Dataset entries:

========================================

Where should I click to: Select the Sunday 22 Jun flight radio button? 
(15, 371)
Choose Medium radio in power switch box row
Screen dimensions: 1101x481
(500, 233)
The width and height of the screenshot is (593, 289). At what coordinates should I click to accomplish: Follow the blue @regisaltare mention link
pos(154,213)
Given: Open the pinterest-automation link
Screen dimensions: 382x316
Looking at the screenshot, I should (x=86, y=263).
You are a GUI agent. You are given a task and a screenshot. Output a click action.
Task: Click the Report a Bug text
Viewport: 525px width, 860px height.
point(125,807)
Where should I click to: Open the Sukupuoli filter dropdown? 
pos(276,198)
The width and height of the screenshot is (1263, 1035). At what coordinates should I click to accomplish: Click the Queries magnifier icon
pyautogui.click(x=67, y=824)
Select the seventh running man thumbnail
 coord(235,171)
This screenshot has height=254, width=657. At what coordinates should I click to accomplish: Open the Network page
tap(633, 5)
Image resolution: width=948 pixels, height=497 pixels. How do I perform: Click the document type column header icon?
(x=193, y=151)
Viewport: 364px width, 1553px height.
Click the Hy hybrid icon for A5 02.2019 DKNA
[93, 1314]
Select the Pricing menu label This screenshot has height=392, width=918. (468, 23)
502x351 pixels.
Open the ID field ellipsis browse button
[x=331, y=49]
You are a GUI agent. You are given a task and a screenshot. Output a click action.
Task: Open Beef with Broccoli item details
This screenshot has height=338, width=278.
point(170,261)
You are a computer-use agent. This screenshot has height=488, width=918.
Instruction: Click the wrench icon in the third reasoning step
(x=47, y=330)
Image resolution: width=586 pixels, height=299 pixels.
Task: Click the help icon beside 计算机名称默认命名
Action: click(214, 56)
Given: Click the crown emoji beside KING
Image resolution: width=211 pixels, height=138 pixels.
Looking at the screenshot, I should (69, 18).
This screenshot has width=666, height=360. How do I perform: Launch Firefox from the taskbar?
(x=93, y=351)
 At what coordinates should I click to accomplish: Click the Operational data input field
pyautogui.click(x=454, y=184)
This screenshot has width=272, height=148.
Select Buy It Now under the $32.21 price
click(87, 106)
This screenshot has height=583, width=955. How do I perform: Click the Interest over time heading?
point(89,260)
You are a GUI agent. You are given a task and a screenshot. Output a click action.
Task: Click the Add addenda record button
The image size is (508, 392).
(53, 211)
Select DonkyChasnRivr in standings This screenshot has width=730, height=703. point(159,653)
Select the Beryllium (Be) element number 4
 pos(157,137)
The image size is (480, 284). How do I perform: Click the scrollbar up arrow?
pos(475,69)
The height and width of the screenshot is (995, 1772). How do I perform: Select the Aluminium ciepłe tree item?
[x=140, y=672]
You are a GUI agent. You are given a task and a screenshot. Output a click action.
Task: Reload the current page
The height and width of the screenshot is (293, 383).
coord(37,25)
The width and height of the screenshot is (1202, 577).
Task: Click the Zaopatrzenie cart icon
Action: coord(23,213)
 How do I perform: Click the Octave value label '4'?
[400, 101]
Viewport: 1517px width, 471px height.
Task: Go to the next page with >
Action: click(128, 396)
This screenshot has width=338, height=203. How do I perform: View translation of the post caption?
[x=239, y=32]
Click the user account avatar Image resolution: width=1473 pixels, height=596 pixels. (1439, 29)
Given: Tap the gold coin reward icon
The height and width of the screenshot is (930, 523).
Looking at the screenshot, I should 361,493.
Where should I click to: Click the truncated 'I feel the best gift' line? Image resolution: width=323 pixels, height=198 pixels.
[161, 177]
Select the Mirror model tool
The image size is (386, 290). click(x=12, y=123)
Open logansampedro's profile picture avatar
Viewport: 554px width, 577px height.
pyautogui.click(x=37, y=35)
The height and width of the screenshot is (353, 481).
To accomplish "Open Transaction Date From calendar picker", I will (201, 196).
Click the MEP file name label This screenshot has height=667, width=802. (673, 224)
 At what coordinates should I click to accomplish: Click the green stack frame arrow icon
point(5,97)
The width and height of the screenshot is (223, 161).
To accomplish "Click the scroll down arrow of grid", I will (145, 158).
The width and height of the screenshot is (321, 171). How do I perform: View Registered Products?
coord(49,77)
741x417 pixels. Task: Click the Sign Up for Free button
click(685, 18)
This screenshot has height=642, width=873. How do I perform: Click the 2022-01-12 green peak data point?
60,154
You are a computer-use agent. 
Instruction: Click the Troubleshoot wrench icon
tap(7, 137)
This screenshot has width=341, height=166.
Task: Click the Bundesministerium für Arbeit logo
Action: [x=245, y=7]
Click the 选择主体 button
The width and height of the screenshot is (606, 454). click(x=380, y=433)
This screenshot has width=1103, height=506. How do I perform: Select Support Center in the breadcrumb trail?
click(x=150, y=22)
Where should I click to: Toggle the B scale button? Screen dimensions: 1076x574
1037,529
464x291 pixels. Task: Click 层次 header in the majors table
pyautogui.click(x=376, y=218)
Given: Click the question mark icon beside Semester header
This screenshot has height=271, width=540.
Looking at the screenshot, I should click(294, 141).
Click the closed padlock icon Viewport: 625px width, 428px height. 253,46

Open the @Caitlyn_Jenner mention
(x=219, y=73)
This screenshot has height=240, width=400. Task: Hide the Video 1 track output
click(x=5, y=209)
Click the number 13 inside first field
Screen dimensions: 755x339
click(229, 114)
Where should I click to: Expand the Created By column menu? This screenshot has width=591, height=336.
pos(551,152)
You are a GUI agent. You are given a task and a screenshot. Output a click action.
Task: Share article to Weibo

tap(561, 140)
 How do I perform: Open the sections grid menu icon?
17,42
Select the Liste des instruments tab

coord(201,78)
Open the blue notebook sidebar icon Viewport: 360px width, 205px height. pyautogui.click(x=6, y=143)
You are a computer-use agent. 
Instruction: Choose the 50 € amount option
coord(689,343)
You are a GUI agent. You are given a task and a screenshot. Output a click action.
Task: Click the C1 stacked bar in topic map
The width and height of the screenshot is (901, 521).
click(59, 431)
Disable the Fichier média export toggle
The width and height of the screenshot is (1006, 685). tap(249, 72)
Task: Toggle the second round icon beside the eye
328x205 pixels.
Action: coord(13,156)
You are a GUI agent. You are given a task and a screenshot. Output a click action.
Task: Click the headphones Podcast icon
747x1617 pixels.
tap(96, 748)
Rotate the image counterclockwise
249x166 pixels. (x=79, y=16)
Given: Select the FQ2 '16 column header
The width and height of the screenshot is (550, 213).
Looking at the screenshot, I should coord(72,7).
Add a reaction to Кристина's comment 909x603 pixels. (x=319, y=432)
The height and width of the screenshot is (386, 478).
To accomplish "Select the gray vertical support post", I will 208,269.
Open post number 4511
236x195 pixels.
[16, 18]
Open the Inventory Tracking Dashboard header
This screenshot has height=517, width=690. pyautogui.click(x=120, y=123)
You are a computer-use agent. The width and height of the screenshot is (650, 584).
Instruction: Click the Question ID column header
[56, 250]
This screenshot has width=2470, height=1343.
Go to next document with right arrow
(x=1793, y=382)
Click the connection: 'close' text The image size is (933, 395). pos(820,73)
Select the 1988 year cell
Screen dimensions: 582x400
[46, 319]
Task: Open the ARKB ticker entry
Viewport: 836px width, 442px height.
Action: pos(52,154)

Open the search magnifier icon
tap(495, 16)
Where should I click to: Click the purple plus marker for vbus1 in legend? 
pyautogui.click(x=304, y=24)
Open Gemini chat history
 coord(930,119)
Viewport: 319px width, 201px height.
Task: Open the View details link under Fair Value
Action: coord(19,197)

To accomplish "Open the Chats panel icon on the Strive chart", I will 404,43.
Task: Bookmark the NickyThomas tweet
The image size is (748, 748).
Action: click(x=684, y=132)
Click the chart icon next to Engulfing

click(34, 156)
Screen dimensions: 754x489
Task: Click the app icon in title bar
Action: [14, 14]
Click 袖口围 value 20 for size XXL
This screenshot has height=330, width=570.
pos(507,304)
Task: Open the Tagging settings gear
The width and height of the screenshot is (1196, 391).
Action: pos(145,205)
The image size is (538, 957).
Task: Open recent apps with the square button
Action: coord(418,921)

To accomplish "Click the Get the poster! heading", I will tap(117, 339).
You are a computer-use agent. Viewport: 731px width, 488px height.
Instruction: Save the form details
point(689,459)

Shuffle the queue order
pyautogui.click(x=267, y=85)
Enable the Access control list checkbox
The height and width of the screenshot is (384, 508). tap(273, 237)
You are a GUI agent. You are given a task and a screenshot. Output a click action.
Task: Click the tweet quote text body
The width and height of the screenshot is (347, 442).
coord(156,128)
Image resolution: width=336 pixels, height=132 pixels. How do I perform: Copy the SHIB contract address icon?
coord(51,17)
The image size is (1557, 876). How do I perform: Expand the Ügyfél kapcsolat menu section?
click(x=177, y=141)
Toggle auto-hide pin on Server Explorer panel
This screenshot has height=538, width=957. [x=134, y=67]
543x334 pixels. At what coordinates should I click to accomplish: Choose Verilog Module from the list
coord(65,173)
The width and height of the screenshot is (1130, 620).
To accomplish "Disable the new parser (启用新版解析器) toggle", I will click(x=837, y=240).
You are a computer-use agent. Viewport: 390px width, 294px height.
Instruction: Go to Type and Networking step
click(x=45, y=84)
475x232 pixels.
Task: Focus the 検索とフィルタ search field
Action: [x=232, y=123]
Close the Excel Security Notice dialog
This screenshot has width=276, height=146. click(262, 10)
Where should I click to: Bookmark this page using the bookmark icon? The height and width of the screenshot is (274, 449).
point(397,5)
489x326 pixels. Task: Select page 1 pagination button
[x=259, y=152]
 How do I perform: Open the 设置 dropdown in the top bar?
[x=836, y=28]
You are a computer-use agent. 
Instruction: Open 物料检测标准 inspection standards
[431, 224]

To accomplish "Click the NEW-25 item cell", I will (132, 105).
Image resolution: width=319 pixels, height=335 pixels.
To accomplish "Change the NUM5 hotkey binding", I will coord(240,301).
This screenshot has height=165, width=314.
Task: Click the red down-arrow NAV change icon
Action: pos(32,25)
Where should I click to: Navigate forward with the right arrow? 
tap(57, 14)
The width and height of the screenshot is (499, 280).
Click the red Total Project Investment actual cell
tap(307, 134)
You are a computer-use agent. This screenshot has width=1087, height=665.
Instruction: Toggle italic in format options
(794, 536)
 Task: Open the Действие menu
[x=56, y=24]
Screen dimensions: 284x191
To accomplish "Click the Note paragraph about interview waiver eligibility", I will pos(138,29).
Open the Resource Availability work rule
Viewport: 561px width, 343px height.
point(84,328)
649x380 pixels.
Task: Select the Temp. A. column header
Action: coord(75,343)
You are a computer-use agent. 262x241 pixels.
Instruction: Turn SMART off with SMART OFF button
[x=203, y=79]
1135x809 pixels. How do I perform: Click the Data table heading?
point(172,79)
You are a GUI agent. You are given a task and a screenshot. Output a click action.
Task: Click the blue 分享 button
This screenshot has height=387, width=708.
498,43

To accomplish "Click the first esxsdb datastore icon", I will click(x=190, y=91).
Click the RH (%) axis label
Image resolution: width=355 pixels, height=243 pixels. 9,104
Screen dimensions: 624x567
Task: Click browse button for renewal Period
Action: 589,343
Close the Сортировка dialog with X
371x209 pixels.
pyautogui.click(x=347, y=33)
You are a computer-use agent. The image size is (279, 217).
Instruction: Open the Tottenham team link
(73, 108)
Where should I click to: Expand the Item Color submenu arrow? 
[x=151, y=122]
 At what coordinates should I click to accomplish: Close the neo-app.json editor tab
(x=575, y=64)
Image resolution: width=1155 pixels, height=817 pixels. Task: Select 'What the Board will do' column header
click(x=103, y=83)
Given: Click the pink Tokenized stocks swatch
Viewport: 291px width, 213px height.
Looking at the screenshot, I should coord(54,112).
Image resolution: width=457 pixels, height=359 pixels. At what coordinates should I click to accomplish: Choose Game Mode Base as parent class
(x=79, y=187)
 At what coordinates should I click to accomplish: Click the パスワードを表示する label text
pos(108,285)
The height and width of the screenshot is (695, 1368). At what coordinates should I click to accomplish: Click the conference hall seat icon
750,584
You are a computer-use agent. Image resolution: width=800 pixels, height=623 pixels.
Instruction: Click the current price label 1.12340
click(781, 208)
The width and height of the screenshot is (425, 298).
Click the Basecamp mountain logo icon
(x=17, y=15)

========================================

Assignment:
What this exercise asks for is every line of the data above with the word "tweet".

Your response:
Task: Bookmark the NickyThomas tweet
Task: Click the tweet quote text body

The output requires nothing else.